### Task to complete
Your answer should be the records, restated word for word.

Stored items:
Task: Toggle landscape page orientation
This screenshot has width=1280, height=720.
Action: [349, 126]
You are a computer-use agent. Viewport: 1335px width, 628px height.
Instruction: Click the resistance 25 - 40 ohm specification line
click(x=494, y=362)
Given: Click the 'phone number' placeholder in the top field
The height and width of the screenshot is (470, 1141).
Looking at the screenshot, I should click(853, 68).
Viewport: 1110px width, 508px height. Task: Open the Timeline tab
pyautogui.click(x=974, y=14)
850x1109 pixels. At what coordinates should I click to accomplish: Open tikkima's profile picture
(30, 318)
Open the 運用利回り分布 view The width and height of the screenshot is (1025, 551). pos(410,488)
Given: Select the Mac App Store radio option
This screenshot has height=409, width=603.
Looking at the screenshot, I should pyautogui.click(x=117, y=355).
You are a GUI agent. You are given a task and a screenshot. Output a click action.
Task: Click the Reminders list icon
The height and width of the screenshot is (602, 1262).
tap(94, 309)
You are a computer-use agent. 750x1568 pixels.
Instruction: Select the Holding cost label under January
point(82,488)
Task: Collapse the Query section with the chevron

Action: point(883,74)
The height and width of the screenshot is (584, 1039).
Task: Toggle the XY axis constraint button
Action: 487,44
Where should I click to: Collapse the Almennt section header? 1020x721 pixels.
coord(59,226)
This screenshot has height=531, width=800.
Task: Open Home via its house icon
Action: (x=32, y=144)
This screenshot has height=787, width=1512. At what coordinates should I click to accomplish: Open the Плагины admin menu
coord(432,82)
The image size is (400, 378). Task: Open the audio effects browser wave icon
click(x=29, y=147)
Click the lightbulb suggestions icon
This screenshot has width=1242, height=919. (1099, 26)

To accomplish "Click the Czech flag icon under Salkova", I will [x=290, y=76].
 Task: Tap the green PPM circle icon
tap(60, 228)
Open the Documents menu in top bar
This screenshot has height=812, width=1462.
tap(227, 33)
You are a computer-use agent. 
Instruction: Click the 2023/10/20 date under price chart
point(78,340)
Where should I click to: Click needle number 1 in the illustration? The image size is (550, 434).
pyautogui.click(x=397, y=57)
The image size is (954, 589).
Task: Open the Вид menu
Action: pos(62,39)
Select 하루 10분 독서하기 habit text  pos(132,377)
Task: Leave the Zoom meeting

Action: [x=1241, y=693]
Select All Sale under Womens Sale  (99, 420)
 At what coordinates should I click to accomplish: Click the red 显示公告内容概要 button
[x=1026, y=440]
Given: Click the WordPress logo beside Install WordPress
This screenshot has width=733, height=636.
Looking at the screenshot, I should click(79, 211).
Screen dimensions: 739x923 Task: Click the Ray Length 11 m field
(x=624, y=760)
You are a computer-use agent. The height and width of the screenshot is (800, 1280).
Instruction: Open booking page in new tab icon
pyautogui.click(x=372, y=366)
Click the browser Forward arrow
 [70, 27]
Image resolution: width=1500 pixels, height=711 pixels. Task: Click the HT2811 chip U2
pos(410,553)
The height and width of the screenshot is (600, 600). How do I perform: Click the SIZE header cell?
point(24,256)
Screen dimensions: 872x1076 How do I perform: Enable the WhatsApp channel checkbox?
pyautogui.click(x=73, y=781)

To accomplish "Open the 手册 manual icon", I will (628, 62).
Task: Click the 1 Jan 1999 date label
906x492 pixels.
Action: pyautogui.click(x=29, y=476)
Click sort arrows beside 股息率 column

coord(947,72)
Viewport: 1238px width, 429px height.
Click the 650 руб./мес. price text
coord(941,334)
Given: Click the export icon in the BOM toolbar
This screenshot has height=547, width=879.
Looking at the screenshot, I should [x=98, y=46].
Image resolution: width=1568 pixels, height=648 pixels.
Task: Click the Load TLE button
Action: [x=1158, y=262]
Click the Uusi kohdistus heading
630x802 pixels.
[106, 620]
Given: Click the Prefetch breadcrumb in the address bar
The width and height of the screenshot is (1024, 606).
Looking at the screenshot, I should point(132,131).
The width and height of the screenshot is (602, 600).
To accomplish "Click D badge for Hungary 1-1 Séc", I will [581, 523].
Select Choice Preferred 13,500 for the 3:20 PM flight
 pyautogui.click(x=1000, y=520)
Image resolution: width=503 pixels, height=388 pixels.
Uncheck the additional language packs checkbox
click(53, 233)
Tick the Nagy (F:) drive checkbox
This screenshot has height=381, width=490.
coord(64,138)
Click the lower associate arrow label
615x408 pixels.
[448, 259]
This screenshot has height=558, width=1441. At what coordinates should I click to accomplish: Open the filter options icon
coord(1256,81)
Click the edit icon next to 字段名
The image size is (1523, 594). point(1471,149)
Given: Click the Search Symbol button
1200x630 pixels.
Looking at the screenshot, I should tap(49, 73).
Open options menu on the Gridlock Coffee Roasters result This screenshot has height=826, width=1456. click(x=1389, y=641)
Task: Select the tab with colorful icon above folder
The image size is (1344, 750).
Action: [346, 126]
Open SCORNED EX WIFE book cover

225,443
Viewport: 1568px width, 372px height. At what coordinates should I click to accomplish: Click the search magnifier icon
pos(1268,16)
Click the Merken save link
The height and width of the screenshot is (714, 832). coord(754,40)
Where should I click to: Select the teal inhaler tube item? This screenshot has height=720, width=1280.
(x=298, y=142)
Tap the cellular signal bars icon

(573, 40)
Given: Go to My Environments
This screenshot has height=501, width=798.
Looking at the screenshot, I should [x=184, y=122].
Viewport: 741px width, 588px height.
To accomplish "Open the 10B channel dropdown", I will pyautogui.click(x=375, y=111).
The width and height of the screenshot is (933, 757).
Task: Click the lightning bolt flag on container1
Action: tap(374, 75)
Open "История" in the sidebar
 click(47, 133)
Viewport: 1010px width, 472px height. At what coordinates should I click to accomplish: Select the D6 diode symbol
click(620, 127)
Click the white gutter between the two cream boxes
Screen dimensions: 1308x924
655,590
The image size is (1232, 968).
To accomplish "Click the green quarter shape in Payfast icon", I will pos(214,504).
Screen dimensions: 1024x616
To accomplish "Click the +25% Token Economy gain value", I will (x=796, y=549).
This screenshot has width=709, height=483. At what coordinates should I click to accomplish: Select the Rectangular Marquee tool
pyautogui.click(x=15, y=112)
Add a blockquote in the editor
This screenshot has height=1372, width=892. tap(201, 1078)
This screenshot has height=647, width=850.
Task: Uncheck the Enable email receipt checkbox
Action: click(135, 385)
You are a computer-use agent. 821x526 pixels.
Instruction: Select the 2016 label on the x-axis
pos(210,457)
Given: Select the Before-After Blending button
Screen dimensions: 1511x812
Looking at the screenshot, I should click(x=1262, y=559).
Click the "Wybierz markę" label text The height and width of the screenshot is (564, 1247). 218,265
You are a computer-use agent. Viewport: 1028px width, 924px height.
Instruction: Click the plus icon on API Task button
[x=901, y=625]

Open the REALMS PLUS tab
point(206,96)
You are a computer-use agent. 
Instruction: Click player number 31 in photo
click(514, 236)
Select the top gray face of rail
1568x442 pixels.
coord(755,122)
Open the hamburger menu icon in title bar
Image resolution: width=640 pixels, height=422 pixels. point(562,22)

### Response
Task: Toggle landscape page orientation
This screenshot has width=1280, height=720.
Action: [349, 126]
You are a computer-use agent. Viewport: 1335px width, 628px height.
Instruction: Click the resistance 25 - 40 ohm specification line
click(x=494, y=362)
Given: Click the 'phone number' placeholder in the top field
The height and width of the screenshot is (470, 1141).
Looking at the screenshot, I should click(853, 68).
Viewport: 1110px width, 508px height. Task: Open the Timeline tab
pyautogui.click(x=974, y=14)
850x1109 pixels. At what coordinates should I click to accomplish: Open tikkima's profile picture
(30, 318)
Open the 運用利回り分布 view The width and height of the screenshot is (1025, 551). pos(410,488)
Given: Select the Mac App Store radio option
This screenshot has height=409, width=603.
Looking at the screenshot, I should pyautogui.click(x=117, y=355).
You are a GUI agent. You are given a task and a screenshot. Output a click action.
Task: Click the Reminders list icon
The height and width of the screenshot is (602, 1262).
tap(94, 309)
You are a computer-use agent. 750x1568 pixels.
Instruction: Select the Holding cost label under January
point(82,488)
Task: Collapse the Query section with the chevron

Action: point(883,74)
The height and width of the screenshot is (584, 1039).
Task: Toggle the XY axis constraint button
Action: 487,44
Where should I click to: Collapse the Almennt section header? 1020x721 pixels.
coord(59,226)
This screenshot has height=531, width=800.
Task: Open Home via its house icon
Action: (x=32, y=144)
This screenshot has height=787, width=1512. At what coordinates should I click to accomplish: Open the Плагины admin menu
coord(432,82)
The image size is (400, 378). Task: Open the audio effects browser wave icon
click(x=29, y=147)
Click the lightbulb suggestions icon
This screenshot has width=1242, height=919. (1099, 26)

To accomplish "Click the Czech flag icon under Salkova", I will [x=290, y=76].
 Task: Tap the green PPM circle icon
tap(60, 228)
Open the Documents menu in top bar
This screenshot has height=812, width=1462.
tap(227, 33)
You are a computer-use agent. 
Instruction: Click the 2023/10/20 date under price chart
point(78,340)
Where should I click to: Click needle number 1 in the illustration? The image size is (550, 434).
pyautogui.click(x=397, y=57)
The image size is (954, 589).
Task: Open the Вид menu
Action: pos(62,39)
Select 하루 10분 독서하기 habit text  pos(132,377)
Task: Leave the Zoom meeting

Action: [x=1241, y=693]
Select All Sale under Womens Sale  (99, 420)
 At what coordinates should I click to accomplish: Click the red 显示公告内容概要 button
[x=1026, y=440]
Given: Click the WordPress logo beside Install WordPress
This screenshot has width=733, height=636.
Looking at the screenshot, I should click(79, 211).
Screen dimensions: 739x923 Task: Click the Ray Length 11 m field
(x=624, y=760)
You are a computer-use agent. The height and width of the screenshot is (800, 1280).
Instruction: Open booking page in new tab icon
pyautogui.click(x=372, y=366)
Click the browser Forward arrow
 [70, 27]
Image resolution: width=1500 pixels, height=711 pixels. Task: Click the HT2811 chip U2
pos(410,553)
The height and width of the screenshot is (600, 600). How do I perform: Click the SIZE header cell?
point(24,256)
Screen dimensions: 872x1076 How do I perform: Enable the WhatsApp channel checkbox?
pyautogui.click(x=73, y=781)

To accomplish "Open the 手册 manual icon", I will (628, 62).
Task: Click the 1 Jan 1999 date label
906x492 pixels.
Action: pyautogui.click(x=29, y=476)
Click sort arrows beside 股息率 column

coord(947,72)
Viewport: 1238px width, 429px height.
Click the 650 руб./мес. price text
coord(941,334)
Given: Click the export icon in the BOM toolbar
This screenshot has height=547, width=879.
Looking at the screenshot, I should [x=98, y=46].
Image resolution: width=1568 pixels, height=648 pixels.
Task: Click the Load TLE button
Action: [x=1158, y=262]
Click the Uusi kohdistus heading
630x802 pixels.
[106, 620]
Given: Click the Prefetch breadcrumb in the address bar
The width and height of the screenshot is (1024, 606).
Looking at the screenshot, I should point(132,131).
The width and height of the screenshot is (602, 600).
To accomplish "Click D badge for Hungary 1-1 Séc", I will [581, 523].
Select Choice Preferred 13,500 for the 3:20 PM flight
 pyautogui.click(x=1000, y=520)
Image resolution: width=503 pixels, height=388 pixels.
Uncheck the additional language packs checkbox
click(53, 233)
Tick the Nagy (F:) drive checkbox
This screenshot has height=381, width=490.
coord(64,138)
Click the lower associate arrow label
615x408 pixels.
[448, 259]
This screenshot has height=558, width=1441. At what coordinates should I click to accomplish: Open the filter options icon
coord(1256,81)
Click the edit icon next to 字段名
The image size is (1523, 594). point(1471,149)
Given: Click the Search Symbol button
1200x630 pixels.
Looking at the screenshot, I should tap(49, 73).
Open options menu on the Gridlock Coffee Roasters result This screenshot has height=826, width=1456. click(x=1389, y=641)
Task: Select the tab with colorful icon above folder
The image size is (1344, 750).
Action: [346, 126]
Open SCORNED EX WIFE book cover

225,443
Viewport: 1568px width, 372px height. At what coordinates should I click to accomplish: Click the search magnifier icon
pos(1268,16)
Click the Merken save link
The height and width of the screenshot is (714, 832). coord(754,40)
Where should I click to: Select the teal inhaler tube item? This screenshot has height=720, width=1280.
(x=298, y=142)
Tap the cellular signal bars icon

(573, 40)
Given: Go to My Environments
This screenshot has height=501, width=798.
Looking at the screenshot, I should [x=184, y=122].
Viewport: 741px width, 588px height.
To accomplish "Open the 10B channel dropdown", I will pyautogui.click(x=375, y=111).
The width and height of the screenshot is (933, 757).
Task: Click the lightning bolt flag on container1
Action: tap(374, 75)
Open "История" in the sidebar
 click(47, 133)
Viewport: 1010px width, 472px height. At what coordinates should I click to accomplish: Select the D6 diode symbol
click(620, 127)
Click the white gutter between the two cream boxes
Screen dimensions: 1308x924
655,590
The image size is (1232, 968).
To accomplish "Click the green quarter shape in Payfast icon", I will pos(214,504).
Screen dimensions: 1024x616
To accomplish "Click the +25% Token Economy gain value", I will (x=796, y=549).
This screenshot has width=709, height=483. At what coordinates should I click to accomplish: Select the Rectangular Marquee tool
pyautogui.click(x=15, y=112)
Add a blockquote in the editor
This screenshot has height=1372, width=892. tap(201, 1078)
This screenshot has height=647, width=850.
Task: Uncheck the Enable email receipt checkbox
Action: click(135, 385)
You are a computer-use agent. 821x526 pixels.
Instruction: Select the 2016 label on the x-axis
pos(210,457)
Given: Select the Before-After Blending button
Screen dimensions: 1511x812
Looking at the screenshot, I should click(x=1262, y=559).
Click the "Wybierz markę" label text The height and width of the screenshot is (564, 1247). 218,265
You are a computer-use agent. Viewport: 1028px width, 924px height.
Instruction: Click the plus icon on API Task button
[x=901, y=625]

Open the REALMS PLUS tab
point(206,96)
You are a computer-use agent. 
Instruction: Click player number 31 in photo
click(514, 236)
Select the top gray face of rail
1568x442 pixels.
coord(755,122)
Open the hamburger menu icon in title bar
Image resolution: width=640 pixels, height=422 pixels. point(562,22)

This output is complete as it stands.